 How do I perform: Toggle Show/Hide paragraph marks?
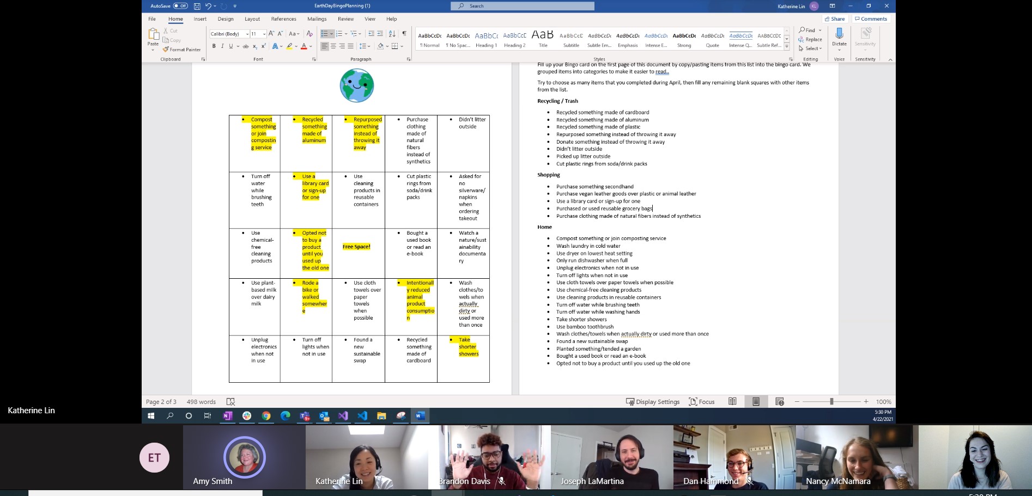pyautogui.click(x=404, y=34)
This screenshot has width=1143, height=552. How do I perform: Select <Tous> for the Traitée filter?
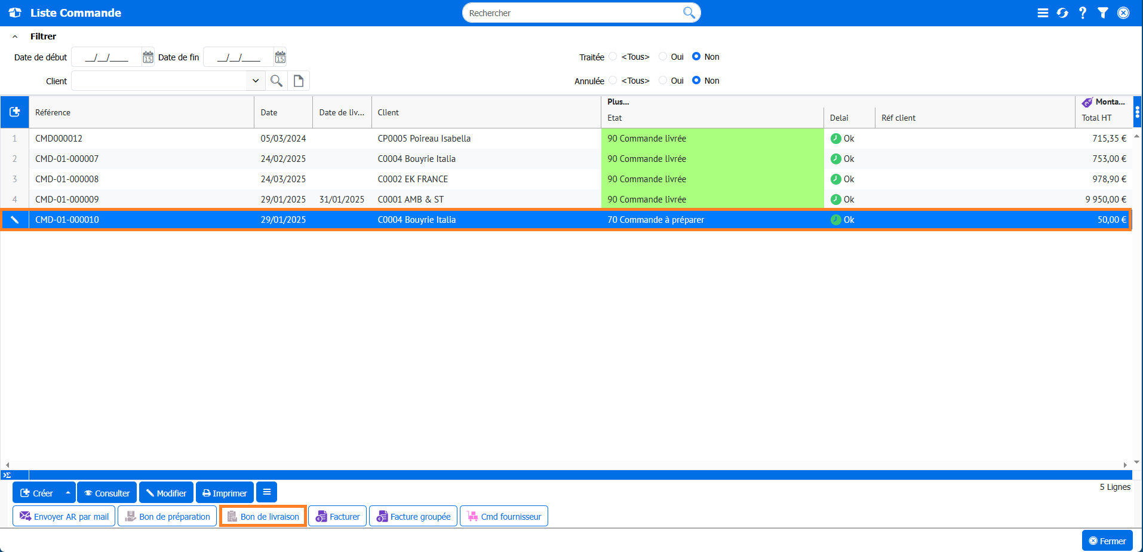(613, 57)
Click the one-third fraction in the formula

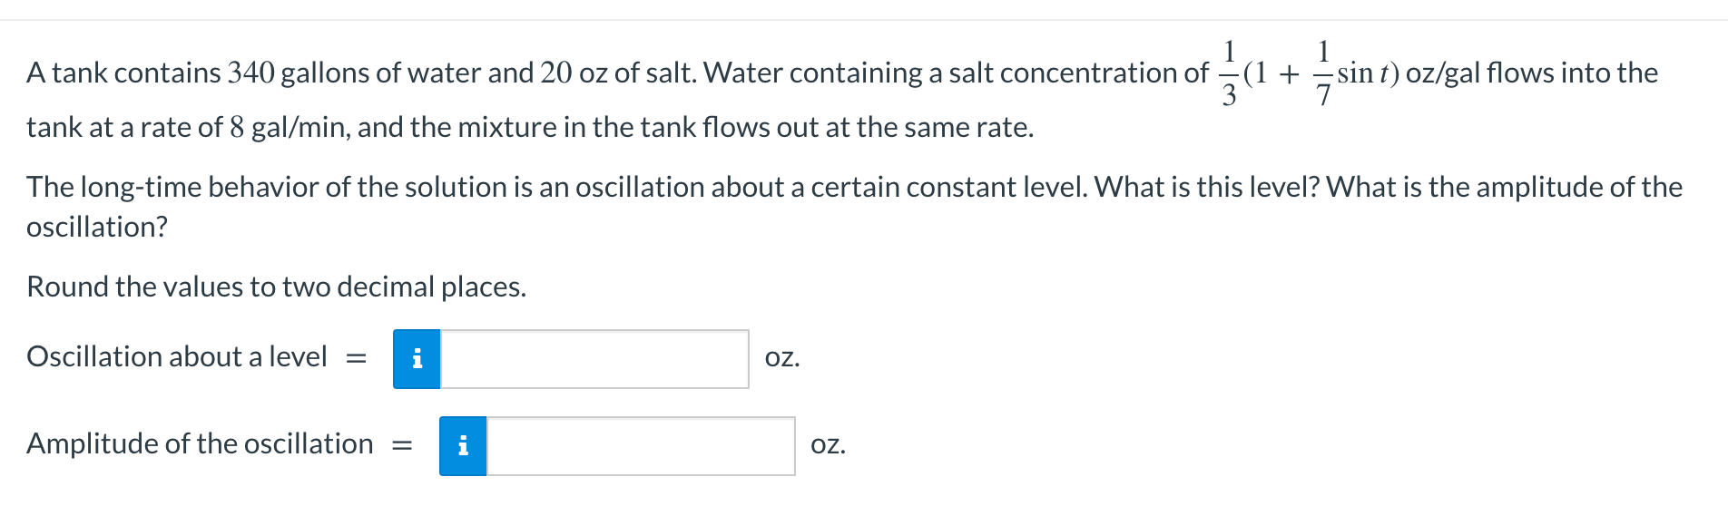pyautogui.click(x=1229, y=73)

Your goal. Without the pictures, copy all of the entries exactly as they appear.

Answer for this exercise.
 How do I perform: Toggle Show/Hide paragraph marks?
pyautogui.click(x=404, y=34)
This screenshot has width=1143, height=552. How do I perform: Select <Tous> for the Traitée filter?
(613, 57)
Click the one-third fraction in the formula

pyautogui.click(x=1229, y=73)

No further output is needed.